### PASSAGE PROVIDED
▬▬▬
Despite the considerable number of articles about the influence of different factors on natural convection, in 2012 Turan et al. [15] published research concerning laminar convection in systems with different aspect ratios (AR = height/width). They concluded that AR has a crucial impact on heat transfer in investigated configurations. The field of thermo-magnetic convection lacks this kind of investigation work. To the authors best knowledge, there is no experimental data available in the literature concerning a strong magnetic field’s influence on paramagnetic fluid convection in rectangular systems with different aspect ratios. Therefore, the authors performed experimental research of magnetic field impact on heat transfer and fluid flow behaviour in two different geometries: with AR = 0.5 and AR = 2.0.

2 Theoretical background

In natural convection phenomenon motion of a fluid is a result of a gravitational force acting on a fluid- f ^g:

$$ {\mathbf{f}}^{\mathbf{g}}=\mathbf{g}\rho $$

(1)
▬▬▬
### DATA BLOCK

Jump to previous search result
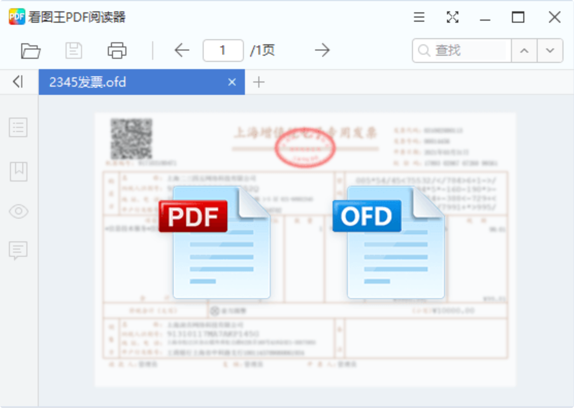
▬▬▬
### TASKS AND EXERCISES
(a) Condense the paragraph of the convection passage that begins "Despite the considerable number of articles" into a short bulleted list that keeps its main facts.
(b) According to the convection passage, which two aspect ratios did the authors examine in their experiments?
(c) Repeat the convection passage word for word, beginning at the words "Despite the considerable" and stopping after "AR = 0.5 and AR = 2.0.".

### FULL ANSWERS
(a)
- In 2012, Turan et al. studied laminar convection in systems with different aspect ratios (AR = height/width) and found that AR strongly affects heat transfer.
- Thermo-magnetic convection lacks this kind of investigation. The authors know of no experimental data on a strong magnetic field's influence on paramagnetic fluid convection in rectangular systems with different aspect ratios.
- The authors therefore experimentally studied the magnetic field's impact on heat transfer and fluid flow behavior in two geometries, AR = 0.5 and AR = 2.0.

(b) AR = 0.5 and AR = 2.0.

(c)
Despite the considerable number of articles about the influence of different factors on natural convection, in 2012 Turan et al. [15] published research concerning laminar convection in systems with different aspect ratios (AR = height/width). They concluded that AR has a crucial impact on heat transfer in investigated configurations. The field of thermo-magnetic convection lacks this kind of investigation work. To the authors best knowledge, there is no experimental data available in the literature concerning a strong magnetic field’s influence on paramagnetic fluid convection in rectangular systems with different aspect ratios. Therefore, the authors performed experimental research of magnetic field impact on heat transfer and fluid flow behaviour in two different geometries: with AR = 0.5 and AR = 2.0.